Short task A: Rewrite the entries below from the line with "Task: Click the" to the line with "Screen dimensions: 553x490", requests included, and offset every coordinate in their answers by -61. Leave out the pictures.

Document:
Table 2 Process parameters for trial stages a, b, and c

Result

The thermal images are evaluated at the eight positions, marked in Fig. 5 which show a broad distribution between 1482 °C and 1978 °C in the melt phase. Lower temperatures are located in the yellow spots in the image, which move over the pool surface with the wave motions over the “hot” background marked red in image. If compared to the optical camera feed it can be seen that most of the pool surface reflects the electrode underside and its radiated heat similar to the red areas in the IR image. Only in the valleys between waves, darker spots are observed. Contrary to what the image suggests, the reflective metal surface makes it difficult to observe through the camera, as it is often overexposed by the bright light from the arcs. The IR images showed a better dynamic range than the camera feed, allowing for a better observation of the wave motions.

Fig. 5
Color-coded infra-red thermal images that are evaluated at eight positions from V O I 001 to V O I 008, which show a broad distribution between 1500 and 1980 degrees Celsius in the melt phase. Lower temperatures are located in the yellow spots in the image, which move over the pool surface with the wave motions over the hot background marked red in the image.

Short task B: Translate this sentence from the melt pool passage into Spanish: "Only in the valleys between waves, darker spots are observed."

Data provided:
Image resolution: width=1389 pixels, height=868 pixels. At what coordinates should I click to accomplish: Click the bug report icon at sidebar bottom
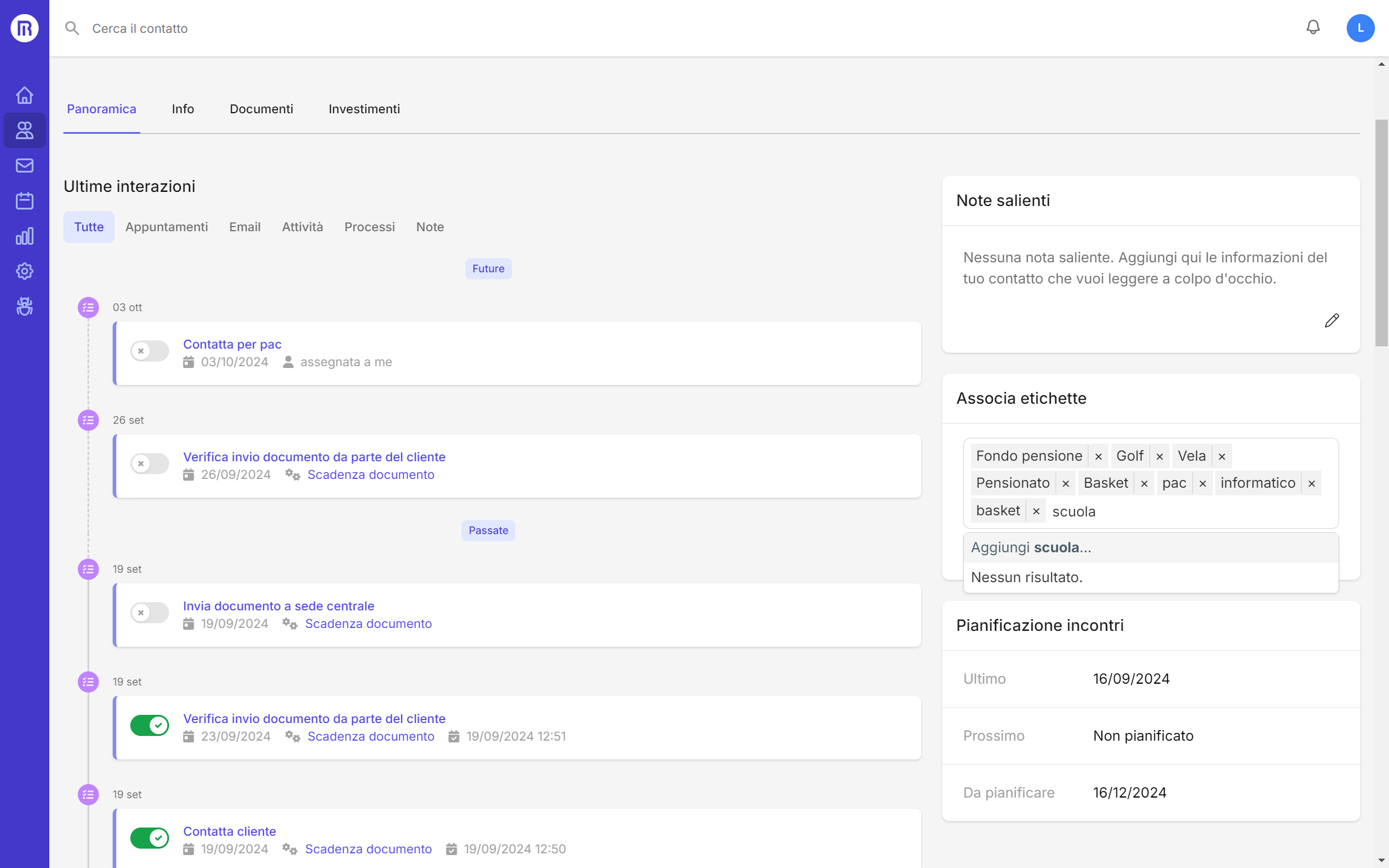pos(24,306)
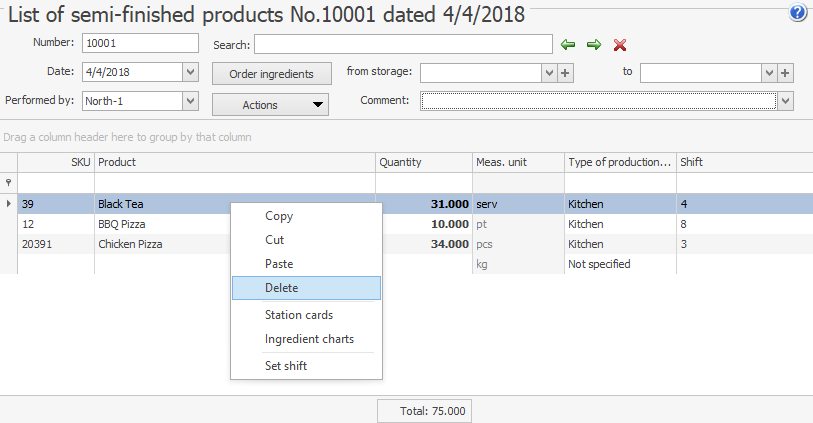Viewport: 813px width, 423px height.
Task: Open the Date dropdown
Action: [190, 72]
==
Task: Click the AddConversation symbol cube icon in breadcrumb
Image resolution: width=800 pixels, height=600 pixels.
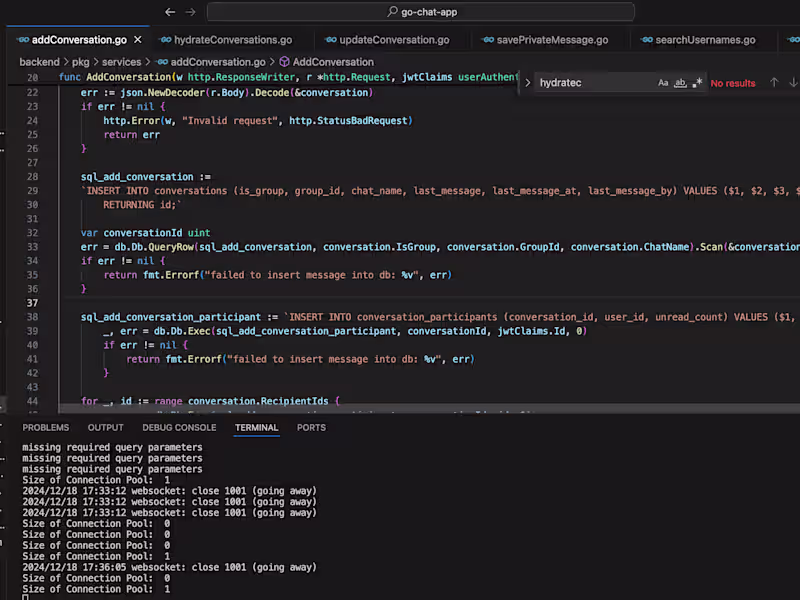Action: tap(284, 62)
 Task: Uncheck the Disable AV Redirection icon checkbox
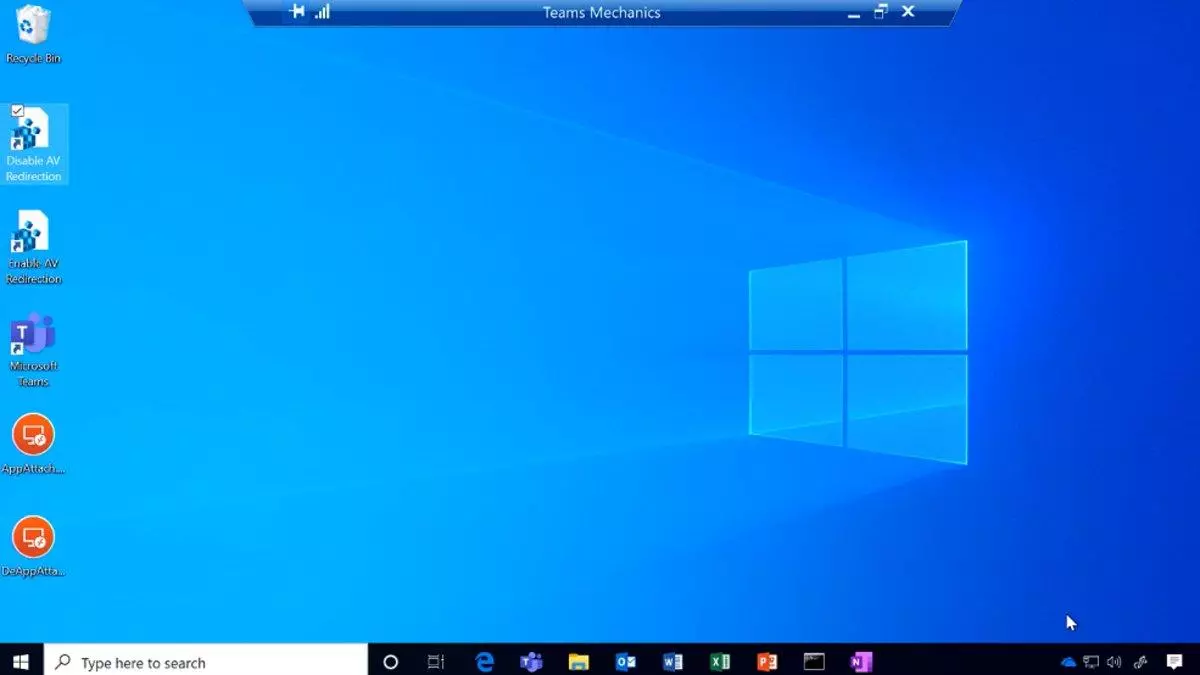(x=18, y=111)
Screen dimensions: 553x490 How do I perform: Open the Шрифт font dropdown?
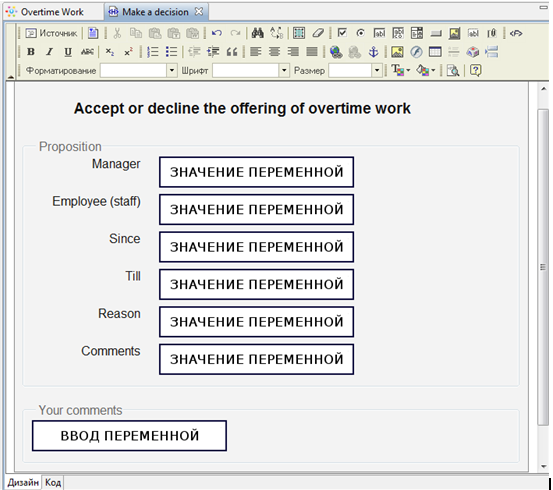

Full solution A:
Task: Click the AddConversation symbol cube icon in breadcrumb
Image resolution: width=800 pixels, height=600 pixels.
Action: tap(223, 1)
 Task: Uncheck the Disable AV Redirection icon checkbox
(x=-43, y=50)
Screen dimensions: 553x490 How do I perform: Open the Шрифт font dropdown?

Full solution B: Solo en los valles entre las olas se observan manchas más oscuras.